How to rename duplicated columns after join? [duplicate]

This question already has answers here:
How to avoid duplicate columns after join?
(10 answers)
Closed 4 years ago.
I want to use join with 3 dataframe, but there are some columns we don't need or have some duplicate name with other dataframes, so I want to drop some columns like below:
result_df = (aa_df.join(bb_df, 'id', 'left')
.join(cc_df, 'id', 'left')
.withColumnRenamed(bb_df.status, 'user_status'))
Please note that status column is in two dataframes, i.e. aa_df and bb_df.
The above doesn't work. I also tried to use withColumn, but the new column is created, and the old column is still existed.
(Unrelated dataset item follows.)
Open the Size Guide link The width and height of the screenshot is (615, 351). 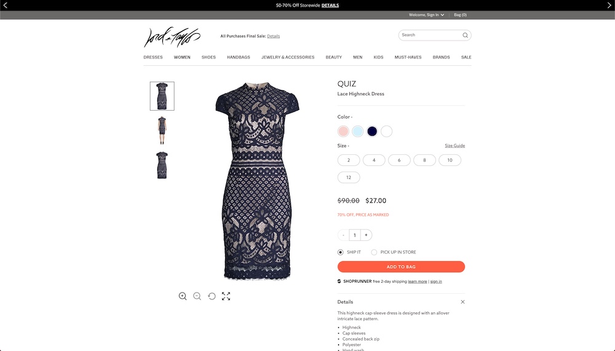click(x=454, y=146)
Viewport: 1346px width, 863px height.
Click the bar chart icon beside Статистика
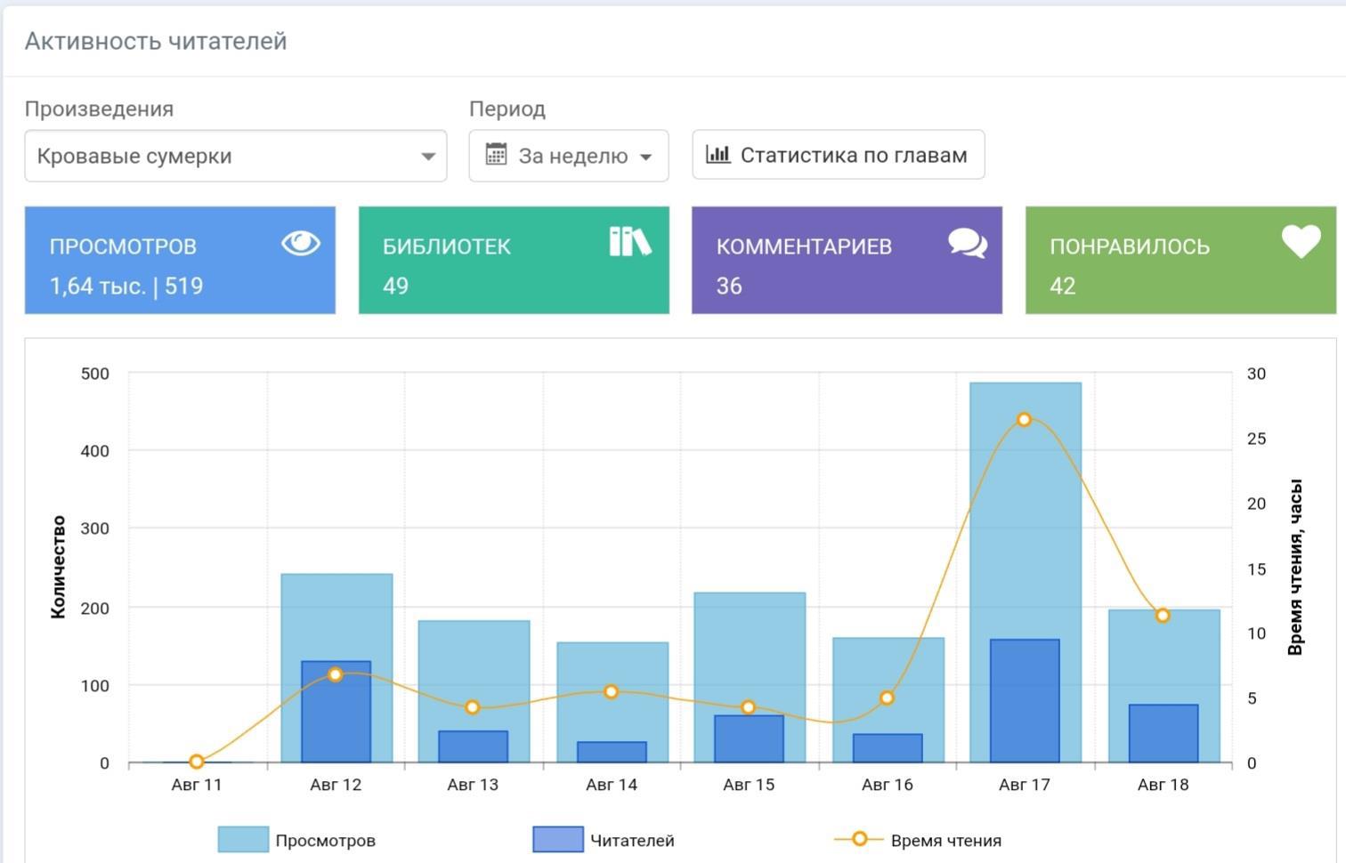[x=718, y=155]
If you are trying to rename the status column of bb_df dataframe then you can do so while joining as
result_df = aa_df.join(bb_df.withColumnRenamed('status', 'user_status'),'id', 'left').join(cc_df, 'id', 'left')
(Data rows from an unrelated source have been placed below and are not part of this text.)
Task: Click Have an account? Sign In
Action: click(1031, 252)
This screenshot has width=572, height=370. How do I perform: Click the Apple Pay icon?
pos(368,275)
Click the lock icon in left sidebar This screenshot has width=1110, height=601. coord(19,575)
I want to use join with 3 dataframe, but there are some columns we don't need or have some duplicate name with other dataframes
That's a fine use case for aliasing a Dataset using alias or as operators.
alias(alias: String): Dataset[T] or alias(alias: Symbol): Dataset[T]
Returns a new Dataset with an alias set. Same as as.
as(alias: String): Dataset[T] or as(alias: Symbol): Dataset[T]
Returns a new Dataset with an alias set.
(And honestly I did only now see the Symbol-based variants.)
NOTE There are two as operators, as for aliasing and as for type mapping. Consult the Dataset API.
After you've aliases a Dataset, you can reference columns using [alias].[columnName] format. This is particularly handy with joins and star column dereferencing using *.
val ds1 = spark.range(5)
scala> ds1.as('one).select($"one.*").show
+---+
| id|
+---+
| 0|
| 1|
| 2|
| 3|
| 4|
+---+
val ds2 = spark.range(10)
// Using joins with aliased datasets
// where clause is in a longer form to demo how ot reference columns by alias
scala> ds1.as('one).join(ds2.as('two)).where($"one.id" === $"two.id").show
+---+---+
| id| id|
+---+---+
| 0| 0|
| 1| 1|
| 2| 2|
| 3| 3|
| 4| 4|
+---+---+
so I want to drop some columns like below
My general recommendation is not to drop columns, but select what you want to include in the result. That makes life more predictable as you know what you get (not what you don't). I was told that our brains work by positives which could also make a point for select.
So, as you asked and I showed in the above example, the result has two columns of the same name id. The question is how to have only one.
There are at least two answers with using the variant of join operator with the join columns or condition included (as you did show in your question), but that would not answer your real question about "dropping unwanted columns", would it?
Given I prefer select (over drop), I'd do the following to have a single id column:
val q = ds1.as('one)
.join(ds2.as('two))
.where($"one.id" === $"two.id")
.select("one.*") // <-- select columns from "one" dataset
scala> q.show
+---+
| id|
+---+
| 0|
| 1|
| 2|
| 3|
| 4|
+---+
Regardless of the reasons why you asked the question (which could also be answered with the points I raised above), let me answer the (burning) question how to use withColumnRenamed when there are two matching columns (after join).
Let's assume you ended up with the following query and so you've got two id columns (per join side).
val q = ds1.as('one)
.join(ds2.as('two))
.where($"one.id" === $"two.id")
scala> q.show
+---+---+
| id| id|
+---+---+
| 0| 0|
| 1| 1|
| 2| 2|
| 3| 3|
| 4| 4|
+---+---+
withColumnRenamed won't work for this use case since it does not accept aliased column names.
scala> q.withColumnRenamed("one.id", "one_id").show
+---+---+
| id| id|
+---+---+
| 0| 0|
| 1| 1|
| 2| 2|
| 3| 3|
| 4| 4|
+---+---+
You could select the columns you're interested in as follows:
scala> q.select("one.id").show
+---+
| id|
+---+
| 0|
| 1|
| 2|
| 3|
| 4|
+---+
scala> q.select("two.*").show
+---+
| id|
+---+
| 0|
| 1|
| 2|
| 3|
| 4|
+---+

Please see the docs : withColumnRenamed()
You need to pass the name of the existing column and the new name to the function. Both of these should be strings.
result_df = aa_df.join(bb_df,'id', 'left').join(cc_df, 'id', 'left').withColumnRenamed('status', 'user_status')
If you have 'status' columns in 2 dataframes, you can use them in the join as aa_df.join(bb_df, ['id','status'], 'left') assuming aa_df and bb_df have the common column. This way you will not end up having 2 'status' columns.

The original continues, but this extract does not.